OHDSI Home | Forums | Wiki | Github

Release v20240229 Issue

During our update to the latest version, we’ve noticed some significant changes. Variables from the condition domain are now in the observation domain, and standard concepts have been converted to non-standard. To consistently stay up to date, changes within the CDM and mappings are necessary.
Do you provide migration scripts and/or what is the suggested process for migrating existing databases to the new vocabulary version?

1 Like

Welcome to the community, Christian!

There have been quite a few changes indeed, as outlined in the release notes. You can also see the planned work for the next release in the roadmap.

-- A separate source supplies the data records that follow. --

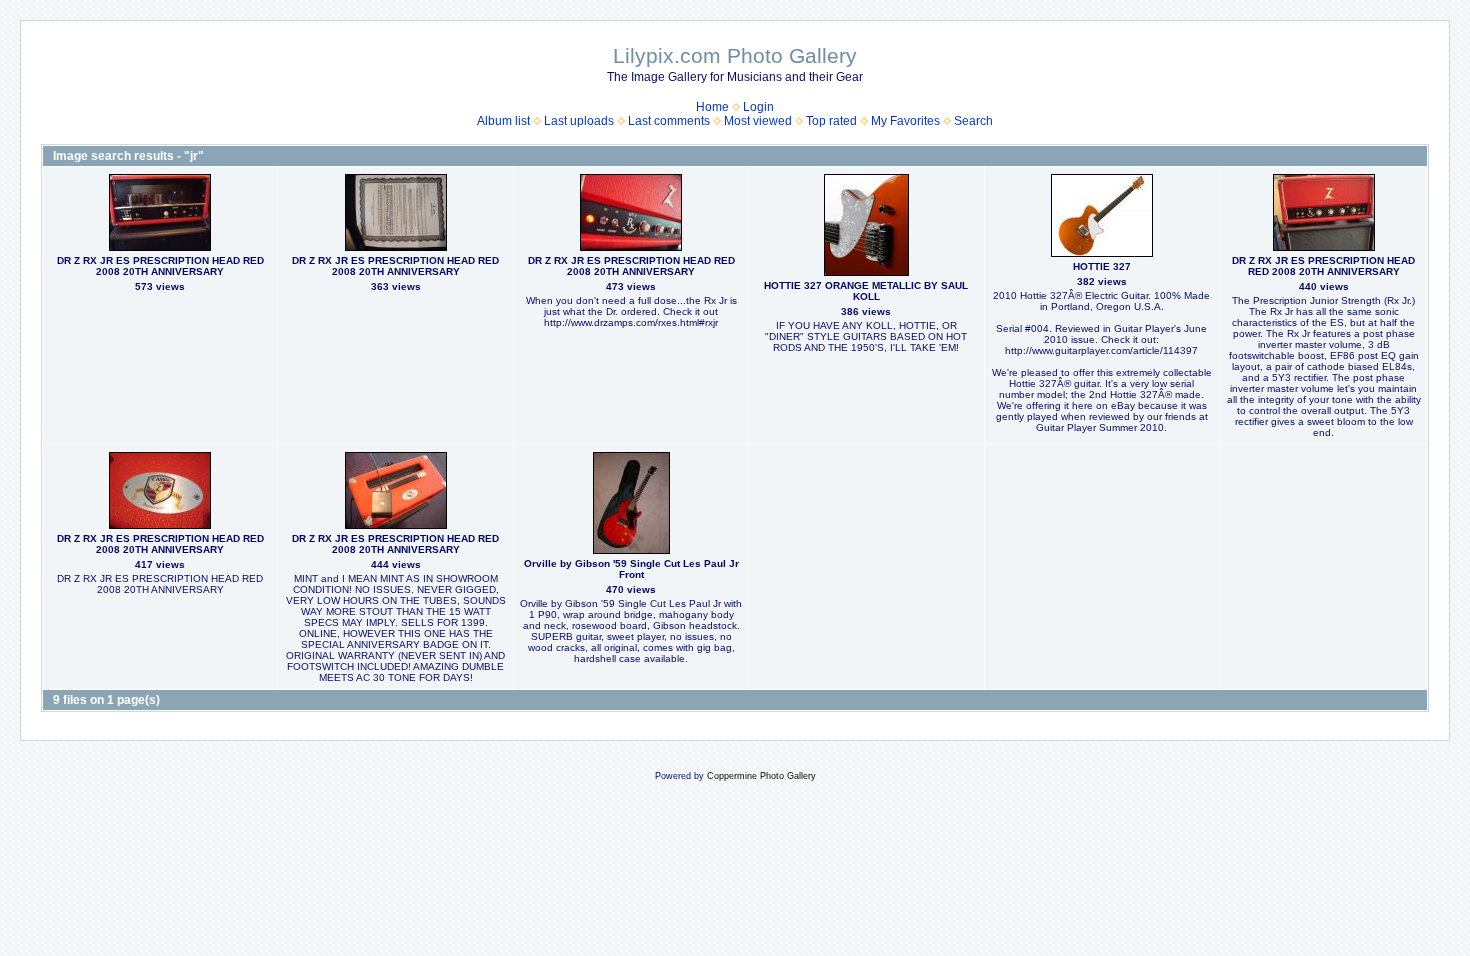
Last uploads (579, 121)
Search (973, 121)
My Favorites (905, 121)
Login (758, 107)
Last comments (669, 121)
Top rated (831, 121)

Changes are to be expected. Source vocabularies are getting shifted and improvement work is being done (if you want to learn more I’d encourage you to sign up to the Vocab WG meetings, where we spend some of the time discussing future changes; you can also come there to discuss the questions like this in more details).

Migration would very much depend on how you set up your ETL, which makes producing standardized scripts hard. For example, did you use one common look-up table to then distribute the rows (events) to the corresponding OMOP CDM tables based on domains of the standard concepts or do you have those movements hardcoded? If the former you are in luck, if the latter you would need to modify the scripts according to the new domains.

Changes are to be expected. Source vocabularies are getting shifted and improvement work is being done

I understand that changes are inevitable and often beneficial. However, adopting semantic versioning for your releases could significantly enhance user experience. Semantic versioning provides clear guidelines on when and how changes might affect users, making it easier for them to adapt without surprises. This practice is widely recognized for its benefits in software development and user support, as outlined in an informative article on Medium about versioning principles (Major.Minor.Patch. An illustrated guide to semantic… | by omrilotan | Fiverr Tech | Medium). Incorporating such a system could mitigate potential issues related to adapting to new versions.

Migration would very much depend on how you set up your ETL […]

The requirement to adjust the ETL process with every new release is indeed challenging. While understanding the necessity of some changes, this process can become quite cumbersome over time. Have you considered the possibility of developing a migration script that automatically updates databases between versions? Such a script could offer a smoother transition by minimizing manual adjustments and reducing the risk of errors. This approach could significantly alleviate the burden on users during upgrades, ensuring consistency and efficiency in adapting to new releases.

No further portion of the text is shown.